🔍 Solana Forensic Analysis & Anomaly Detection: The Upbit Incident Case Study

솔라나 온체인 포렌식 및 GNN 기반 이상 거래 탐지(FDS): 2025 업비트 해킹 사태 분석

Disclaimer: This project is for educational and research purposes only. The analysis is based on publicly available data and specific assumptions regarding the Upbit Security Notice. It does not represent absolute factual verification of specific entities or internal data.

법적 고지: 본 프로젝트는 교육 및 연구 목적으로 작성되었습니다. 모든 분석은 업비트 공지사항 등 공개된 데이터와 논리적 가정에 기반하였으며, 특정 주체에 대한 절대적 사실 확인을 의미하지 않습니다.

📂 Project Structure

├── 01_fetch_prices.py       # Historical price snapshots (Coingecko API)
├── 02_identify_victims.py   # Heuristic victim identification (IoC Reverse Tracking)
├── 03_generate_report.py    # Forensic visualization & Label generation
├── 04_collect_data.py       # High-volume on-chain data collection (Helius RPC)
├── 05_preprocess_features.py# Graph feature extraction (Temporal & Rolling stats)
├── 06_train_autoencoder.py  # Baseline Model (Tabular)
├── 07_train_gnn.py          # Proposed Model (Graph Neural Network)
├── config.py                # Hyperparameters & Time-split configuration
├── hacker_loader.py         # Upbit IoC parser
├── plots/                   # Evaluation artifacts (t-SNE, ROC, etc.)
└── forensic_reports/        # Attack timeline analysis

🇺🇸 English Description

1. Project Overview

This project implements an End-to-End Forensic Analysis & Anomaly Detection Pipeline targeting the Solana-based security incident occurred on November 27, 2025.

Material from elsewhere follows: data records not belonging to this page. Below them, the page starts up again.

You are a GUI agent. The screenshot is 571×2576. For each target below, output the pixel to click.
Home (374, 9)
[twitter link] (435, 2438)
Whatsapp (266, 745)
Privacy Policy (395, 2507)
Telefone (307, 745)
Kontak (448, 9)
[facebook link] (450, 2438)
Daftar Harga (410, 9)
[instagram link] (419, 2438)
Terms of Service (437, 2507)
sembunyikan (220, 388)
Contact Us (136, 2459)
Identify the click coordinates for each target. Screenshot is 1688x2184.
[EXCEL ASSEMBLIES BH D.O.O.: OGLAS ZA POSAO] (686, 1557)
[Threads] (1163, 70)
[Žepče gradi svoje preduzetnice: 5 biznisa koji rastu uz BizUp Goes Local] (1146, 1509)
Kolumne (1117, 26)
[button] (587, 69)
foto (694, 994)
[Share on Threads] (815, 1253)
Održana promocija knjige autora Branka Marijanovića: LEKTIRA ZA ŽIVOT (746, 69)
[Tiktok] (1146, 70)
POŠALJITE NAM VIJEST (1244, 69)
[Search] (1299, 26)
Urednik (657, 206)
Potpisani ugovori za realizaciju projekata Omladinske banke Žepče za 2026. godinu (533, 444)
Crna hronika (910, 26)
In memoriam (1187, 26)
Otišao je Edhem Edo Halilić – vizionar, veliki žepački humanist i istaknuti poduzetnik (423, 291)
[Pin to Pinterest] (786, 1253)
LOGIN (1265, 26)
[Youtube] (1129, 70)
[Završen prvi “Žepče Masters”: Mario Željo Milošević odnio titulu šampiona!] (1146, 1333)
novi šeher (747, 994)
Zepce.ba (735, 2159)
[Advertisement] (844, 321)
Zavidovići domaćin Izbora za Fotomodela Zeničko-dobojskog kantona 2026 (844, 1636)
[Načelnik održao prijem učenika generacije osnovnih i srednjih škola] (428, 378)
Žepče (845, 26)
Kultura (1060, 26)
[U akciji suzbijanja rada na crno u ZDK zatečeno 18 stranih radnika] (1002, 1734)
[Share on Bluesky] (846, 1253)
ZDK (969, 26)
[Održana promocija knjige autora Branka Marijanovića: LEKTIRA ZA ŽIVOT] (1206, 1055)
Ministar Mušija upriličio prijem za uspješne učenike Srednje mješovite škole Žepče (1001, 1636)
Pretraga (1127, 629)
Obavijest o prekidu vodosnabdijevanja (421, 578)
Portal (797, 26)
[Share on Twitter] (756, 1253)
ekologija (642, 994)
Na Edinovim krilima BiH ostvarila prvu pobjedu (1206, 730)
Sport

By reconstructing the transaction graph from the initial hacking phase, this project compares a baseline AutoEncoder with a proposed Graph Neural Network (GNN) model. The goal is to demonstrate how structural learning (Topology) significantly improves detection accuracy and reduces false positives in crypto-money laundering scenarios compared to traditional tabular methods.

2. Forensic Analysis & EDA

Before modeling, a forensic analysis was conducted to understand the attack vector.

2.1 Attack Timeline

Observation: The attack was highly concentrated within a 15-minute window (19:42 UTC - 19:55 UTC).
Insight: High-frequency automated transfers suggest the need for Temporal Features (e.g., Time-delta between txs) rather than just volume-based features.

2.2 Victim & Asset Distribution

Top Victims: The largest single loss was identified as approximately $4 million (Dma9...).
Assets: The hacker drained not only SOL (43%) but also various SPL tokens, requiring a model that can handle categorical (Token Symbol) and numerical (USD Value) data simultaneously.

3. Technical Methodology

3.1 Data Pipeline & Assumptions

Data Source: Helius RPC API (Historical Transactions).
Victim Identification Logic:
1. Extracted 165 "Abnormal Withdrawal Addresses" from the Official Notice.
2. Traced the first incoming transaction for each hacker address.
3. Assumption: Senders of these first transactions are defined as Compromised Wallets (Victims).
Scope: ±7 days around the incident (Nov 19 - Nov 26) to learn "Normal" vs "Attack" patterns.

3.2 Feature Engineering

To capture the context of transactions, I engineered dynamic graph features instead of using raw transaction data.

Feature Type	Feature Name	Description
Topology	`degree_in`, `degree_out`	Number of connections (Fan-in/Fan-out patterns).
Temporal	`time_delta`	Time elapsed since the last transaction (Detects macro/bot behavior).
Contextual	`rolling_amt_mean_5`	Moving average of transfer amounts (Last 5 txs).
Contextual	`rolling_td_std_5`	Standard deviation of time intervals (Detects regular intervals).
Categorical	`token_symbol`	One-hot encoded token types (SOL, USDC, RAY, etc.).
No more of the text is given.